Very nice PR, Ryan. Thanks a lot. This offers a well-structured, convenient small framework for FFI implementations. As you say, it would still require advanced knowledge to implement FFI. (Especially, also the GC aspects, e.g. keep Rust pointers only temporarily, applying the right GC barriers etc.).
The only worry I have is that users could easily break the memory safety and that we would then get issue reports of memory corruptions in Motoko (which could be time-consuming to invest and also maybe influence the safety reputation of Motoko). I guess people could still do this today by adjusting Motoko compiler/RTS on their own, but I believe now it would be easier. I wonder if we could reduce this risk, i.e. instruct users about all the safety/security rules and aspects for FFI functions, have an explicit opt-in for this, and/or apply additional steps when triaging issue reports that we can filter out Motoko code where users apply FFI functions (e.g. having a question before reporting to indicate whether FFI was used). Maybe my worry is exaggerated. I am interested what others team colleagues think, @crusso , @ggreif , @chenyan-dfinity.

[luc-blaeser]

PS: I believe we could add some more tests for the FFI. I could also do some more stress testing with the GC, e.g. composing an additional GC random test or benchmark case that makes use of FFI.

[crusso]

This is probably also hiding uses of the ephemeral allocator. I assume collect is allocating a Vec?

[rvanasa]

Yep, that's correct. This is equivalent to something along the lines of let vec = Vec::with_capacity(len); for i in 0..len { ... }; vec.

[rvanasa]

The only worry I have is that users could easily break the memory safety and that we would then get issue reports of memory corruptions in Motoko (which could be time-consuming to invest and also maybe influence the safety reputation of Motoko).
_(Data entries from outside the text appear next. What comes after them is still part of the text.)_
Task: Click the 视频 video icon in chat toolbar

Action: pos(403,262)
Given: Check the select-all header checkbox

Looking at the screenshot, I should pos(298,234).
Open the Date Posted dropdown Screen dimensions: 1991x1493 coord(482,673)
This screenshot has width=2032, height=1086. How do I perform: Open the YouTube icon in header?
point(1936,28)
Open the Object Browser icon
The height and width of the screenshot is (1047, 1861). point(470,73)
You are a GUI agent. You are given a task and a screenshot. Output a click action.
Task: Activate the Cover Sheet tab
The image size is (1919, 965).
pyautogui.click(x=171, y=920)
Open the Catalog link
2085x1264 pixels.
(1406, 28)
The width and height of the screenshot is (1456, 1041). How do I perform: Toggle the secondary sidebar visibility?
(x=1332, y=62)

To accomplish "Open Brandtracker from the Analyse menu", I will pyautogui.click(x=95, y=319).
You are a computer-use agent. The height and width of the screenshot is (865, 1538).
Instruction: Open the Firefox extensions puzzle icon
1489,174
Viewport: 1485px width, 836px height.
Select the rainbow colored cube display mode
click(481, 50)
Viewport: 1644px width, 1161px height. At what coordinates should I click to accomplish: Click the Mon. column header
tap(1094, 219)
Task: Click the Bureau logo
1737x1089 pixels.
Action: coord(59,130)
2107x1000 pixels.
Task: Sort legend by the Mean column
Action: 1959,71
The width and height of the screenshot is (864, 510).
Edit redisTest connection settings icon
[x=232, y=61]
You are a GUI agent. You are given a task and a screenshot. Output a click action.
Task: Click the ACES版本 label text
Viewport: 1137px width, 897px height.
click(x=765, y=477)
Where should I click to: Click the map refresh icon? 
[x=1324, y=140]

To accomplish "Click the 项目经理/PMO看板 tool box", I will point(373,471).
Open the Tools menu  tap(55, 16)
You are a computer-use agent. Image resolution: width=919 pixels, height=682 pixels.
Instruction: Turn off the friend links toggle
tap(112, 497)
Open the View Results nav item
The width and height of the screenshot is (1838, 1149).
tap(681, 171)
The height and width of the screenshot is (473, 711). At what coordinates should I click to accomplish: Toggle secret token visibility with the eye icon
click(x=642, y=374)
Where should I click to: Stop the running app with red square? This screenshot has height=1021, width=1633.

This is a really good point @luc-blaeser. Because safety is a key part of Motoko's brand, this by itself makes a fairly strong case for developers to avoid this FFI approach when possible. One possibility could be to repurpose this PR as an internal refactor (implementing the built-in RTS functions using the #[motoko] macro). We could potentially keep the Wasm custom section to give advanced developers the option to extend the RTS where it would otherwise be impossible to use Motoko for their use case.

While this functionality is currently opt-in via the MOC_*_RTS environment variables, I suppose we could also include a compiler flag or something that explicitly allows custom RTS functions (or maybe even switch back to using the original logic in #4413). Also interested to hear more opinions from the rest of the team about how we could address this.